Mokutima Ajileye – Managing Director at Procter & Gamble Nigeria

Mokutima Ajileye is the Managing Director at Procter & Gamble Nigeria. She is the first female and first Nigerian in the history of the organisation to lead in Nigeria.

As Managing Director, she is responsible for the entire Nigeria business with cross-functional responsibilities that includes delivering the operating TSR metrics of turnover, profit, cash, market share, establishing and sustaining right governance structure to ensure a sustainable business, leading productivity projects to deliver on cash targets and supply chain optimisation.

Others include go-to-market responsibilities to deliver on sales targets including distributor operations, external stakeholder engagement (government and regulatory bodies) to enable seamless business operations and developing a world-class organisation, including talent development and career planning for all Nigeria employees.

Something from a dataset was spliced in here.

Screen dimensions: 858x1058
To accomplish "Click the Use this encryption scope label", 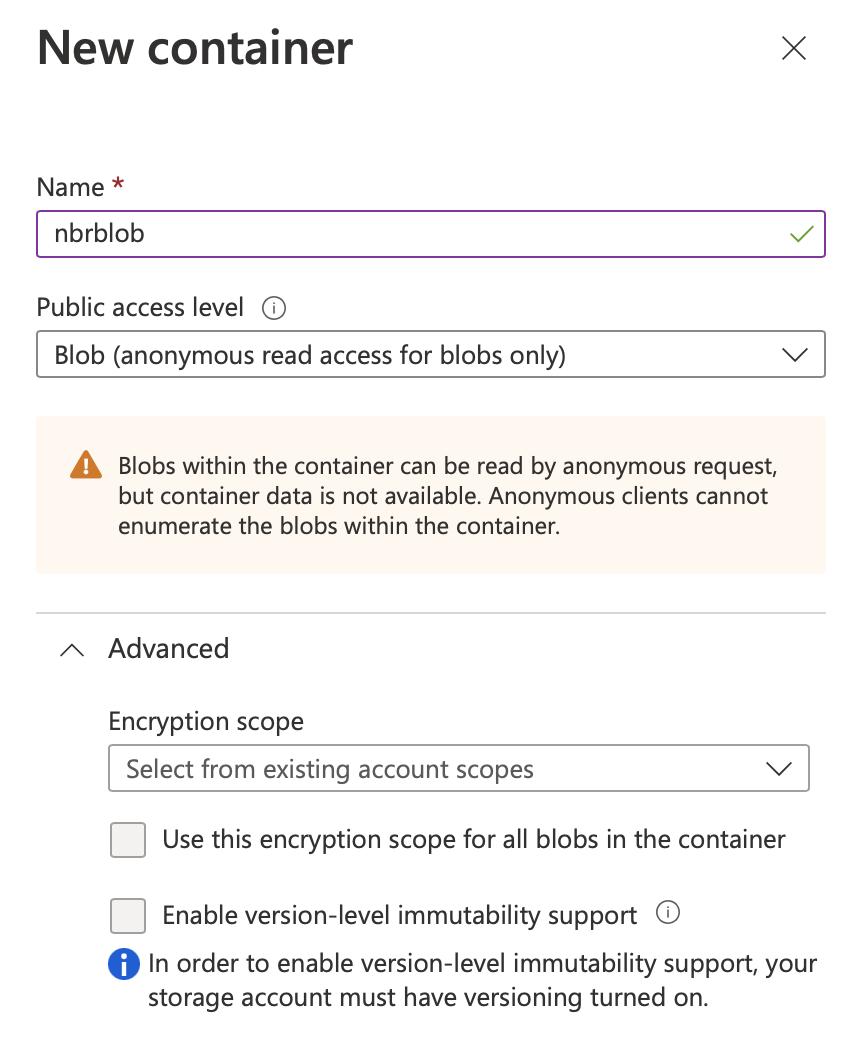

Ajileye is a highly experienced marketing and business leader with 18 years of vast accomplishments growing businesses based on astute strategic planning and problem-solving competencies. She has built brands across developing and developed regions (India, Middle East, Africa, and Europe), developed disruptive forms in mature product categories, and led world-class teams.

Mokutima has consistently delivered revenue, profit, and market share growth while developing capabilities and talents within the organisation. She has an entrepreneurial mind-set, and is comfortable with ambiguity, which has enabled her to take on start-up roles and build the organisation from scratch.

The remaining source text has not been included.